- _TEXT EXTRACT_:
::::::::

Re: RFC: The hypervisor's responsibility to stuff the RSB

From: Andrew Cooper
Date: Fri Jul 22 2022 - 17:59:19 EST


On 22/07/2022 22:35, Jim Mattson wrote:
> Now that Retbleed has drawn everyone's attention back to Skylake's
> RSBA behavior, I've been hearing murmurings about the hypervisor's
> responsibility to stuff the RSB on VM-entry when running on RSBA
> parts.
>
> Referring back to Intel's paper, "Retpoline: A Branch Target Injection
> Mitigation," it does say:
>
>> There are also a number of events that happen asynchronously from normal program execution that can result in an empty RSB. Software may use “RSB stuffing” sequences whenever these asynchronous events occur:
>>
>> 1. Interrupts/NMIs/traps/aborts/exceptions which increase call depth.
>> 2. System Management Interrupts (SMI) (see BIOS/Firmware Interactions).
>> 3. Host VMEXIT/VMRESUME/VMENTER.
>> 4. Microcode update load (WRMSR 0x79) on another logical processor of the same core.
>>
>> Software may avoid RSB underflow by inserting an “RSB stuffing” sequence following all of the above conditions.
> KVM *does* stuff the RSB on VM-exit, to protect the host kernel.
> However, it fails to stuff the RSB on VM-entry. Stuffing the RSB on
> VM-entry is necessary to protect the guest if KVM has made any unsafe
> changes to the RSB, such as reducing its depth. Though Intel doesn't
> spell it out, the responsibility of the hypervisor on VM-entry is much
> the same as the responsibility of the SMI handler on RSM.
>
> For reference, here's the "BIOS/Firmware Interactions" section of the
> aforementioned paper, referenced above:
>
>> System Management Interrupt (SMI) handlers can leave the RSB in a state that OS code does not expect. In order to avoid RSB underflow on return from SMI, an SMI handler may implement RSB stuffing (for parts identified in Table 5) before returning from System Management Mode (SMM). Updated SMI handlers are provided via system BIOS updates.

::::::::

- _WHAT NEEDS TO BE DONE_: In the RSB stuffing thread, why does the hypervisor need to stuff the RSB on VM-entry? Answer in one to three sentences. Rely only on the RSB stuffing thread.

- _INFORMATION PROVIDED_:
::::::::

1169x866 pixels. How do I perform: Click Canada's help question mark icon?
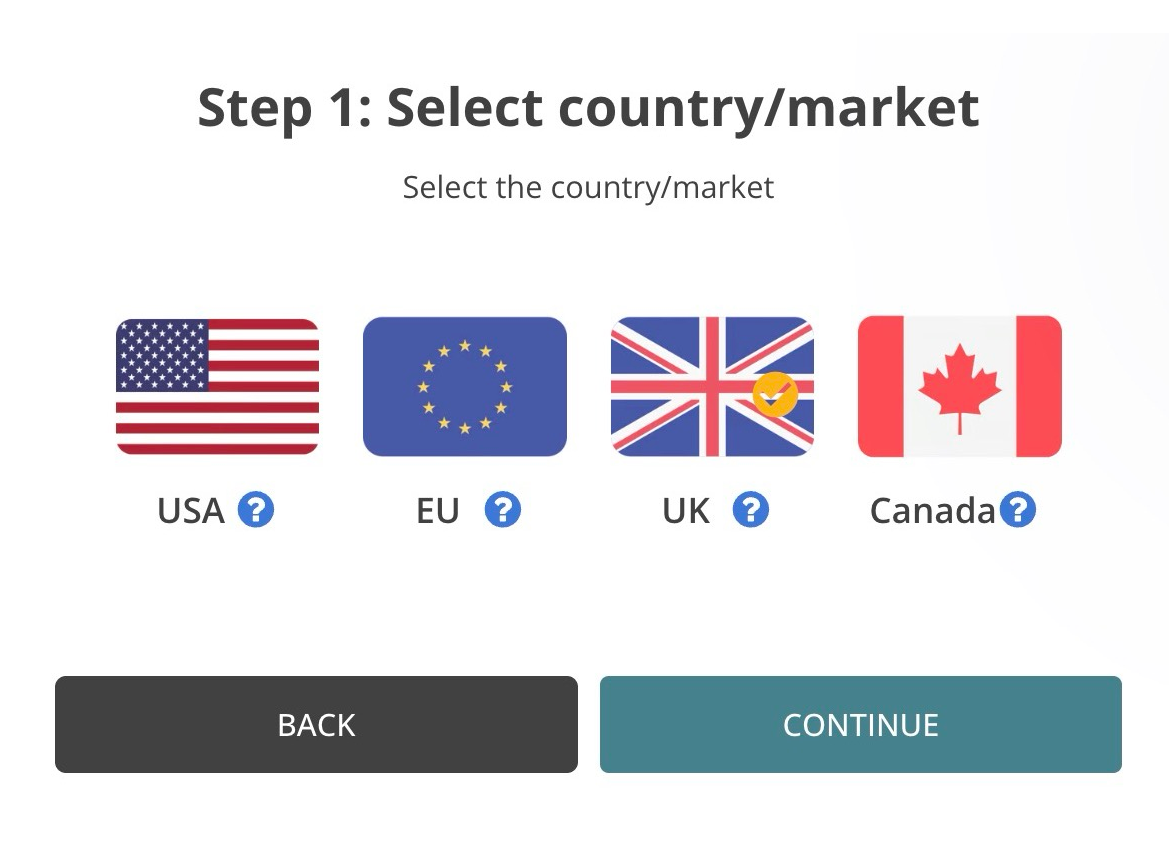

::::::::

- _ANSWER FOR THIS EXERCISE_: Stuffing the RSB on VM-entry protects the guest if KVM has made any unsafe changes to the RSB, such as reducing its depth. KVM already stuffs the RSB on VM-exit, but that only protects the host kernel.